Eu tive um professor de português que mandava, como dever de casa, que nós, seus alunos, puséssemos a letra do hino na ordem direta para poder entender o sentido. Você já parou para pensar no que significa exatamente "Ouviram do Ipiranga as margens plácidas de um povo heróico o brado retumbante"?
Simples: na ordem direta, "as margens plácidas do Ipiranga ouviram o brado retumbante de um povo heróico". Nada fácil, a língua portuguesa.
É difícil cantar o hino sem pausa, até o fim. No início vai, mas depois que acaba a primeira parte e a segunda introdução, não há quem prossiga e emende, sem hesitação, o "Brasil, de amor eterno seja símbolo o lábaro que ostentas estrelado". Passando por essa prova de fogo, fica tudo fácil de novo, e preste atenção à próxima vez em que a seleção for jogar: na hora do hino, não há um só jogador que cante com firmeza do princípio ao fim. No meio eles enrolam; alguns, mais espertos, quando ouvem os primeiros acordes, botam a mão no coração e ficam mudos.
Pelo andar da carruagem, a partir de agora, no lugar de ir à praia ou ao cinema, será mais prudente ficar em casa decorando o hino; novos tempos se anunciam e tudo indica que cantá-lo vai passar a ser obrigatório.
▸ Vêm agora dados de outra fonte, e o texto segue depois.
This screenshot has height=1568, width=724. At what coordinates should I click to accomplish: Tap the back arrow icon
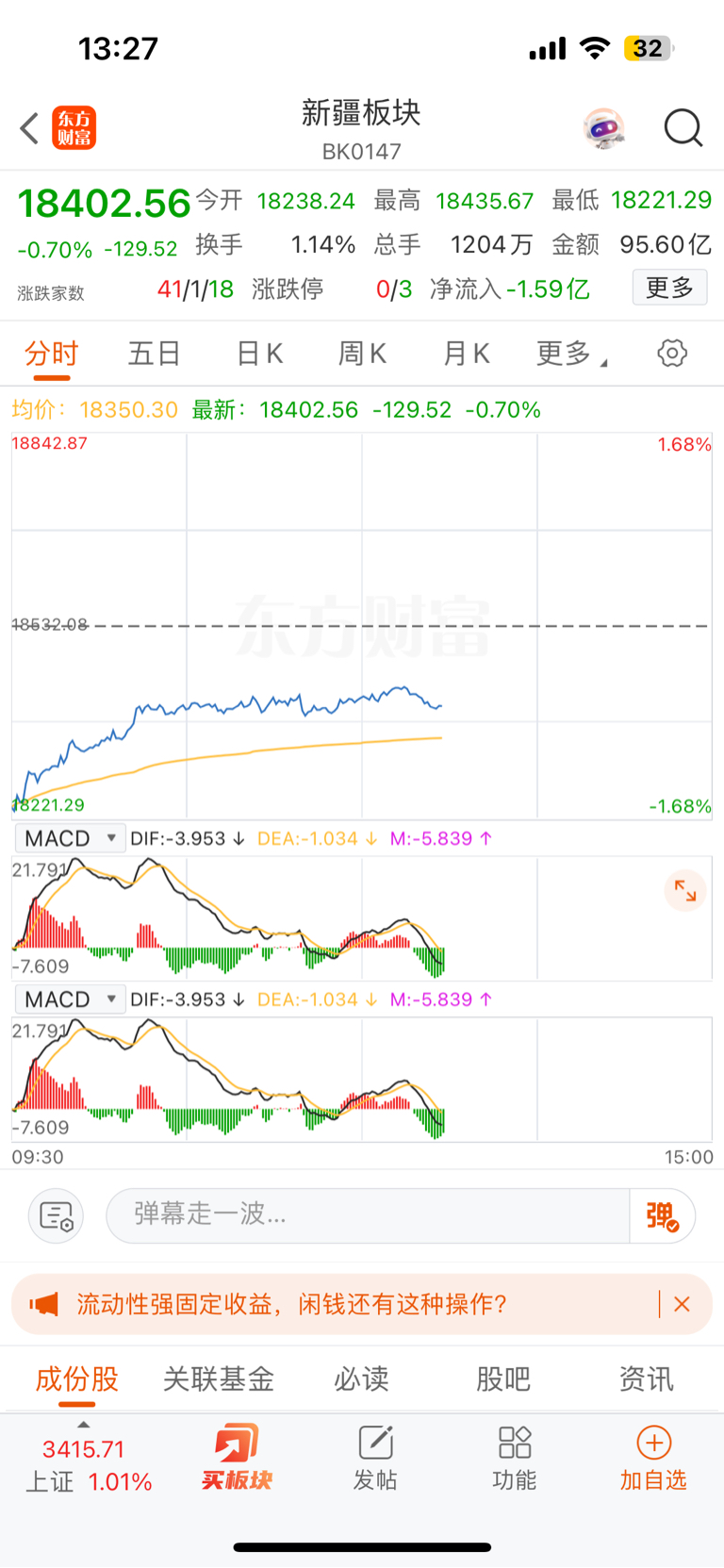pyautogui.click(x=30, y=128)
Só não se sabe onde e quando, e é aí que mora o perigo.
Todos os dias nos colégios, antes da primeira aula? Só nas cerimônias oficiais, com Lula presente? E se estiver só o vice, José de Alencar? E o ministro José Dirceu? E o presidente da Câmara, João Paulo, merece o hino? E o líder, professor Luizinho? Vai tudo depender de Duda Mendonça.
Só não entendi bem a razão de, no dia da nossa independência, Lula saudar o povo do alto de uma Rolls Royce; ah, e d. Marisa Letícia ao lado, de camiseta verde sutilmente combinando com a bandeira, saudando o povo também -segundo dizem, para que a auto-estima dos brasileiros aumente. Pela parte que me toca, a minha não subiu nem um centímetro.
Diz o ditado que quem nunca comeu melado quando come se lambuza (como o passageiro que viaja de avião pela primeira vez e quando a comissária de bordo pergunta o que ele quer beber, responde: "quero tudo a que tenho direito"). Essa história é a cara do PT, que adora um melado e é o rei da lambuzação.
Passei a manhã inteira do Dia da Independência diante da televisão, esperando ver um close das autoridades no palanque, para saber se elas saberiam cantar o hino inteiro. Não houve closes.
Mas do que senti falta mesmo foi de uma música que retratasse este momento tão ditoso da vida brasileira proporcionado por Lula, como o PT deve achar.
Faltou um bando de jovens alegres e entusiasmados, invadindo a Esplanada dos Ministérios, cantando algo do tipo "Eu te amo, meu Brasil, eu te amo, meu coração é verde, amarelo, branco, azul anil, eu te amo, meu Brasil, eu te amo, ninguém segura a juventude do Brasil" - lembra?
No ano que vem, talvez.


E-mail - danuza.leao@uol.com.br

Texto Anterior: Frase
Próximo Texto: Há 50 anos
Índice


Copyright Empresa Folha da Manhã S/A. Todos os direitos reservados. É proibida a reprodução do conteúdo desta página em qualquer meio de comunicação, eletrônico ou impresso, sem autorização escrita da Folhapress.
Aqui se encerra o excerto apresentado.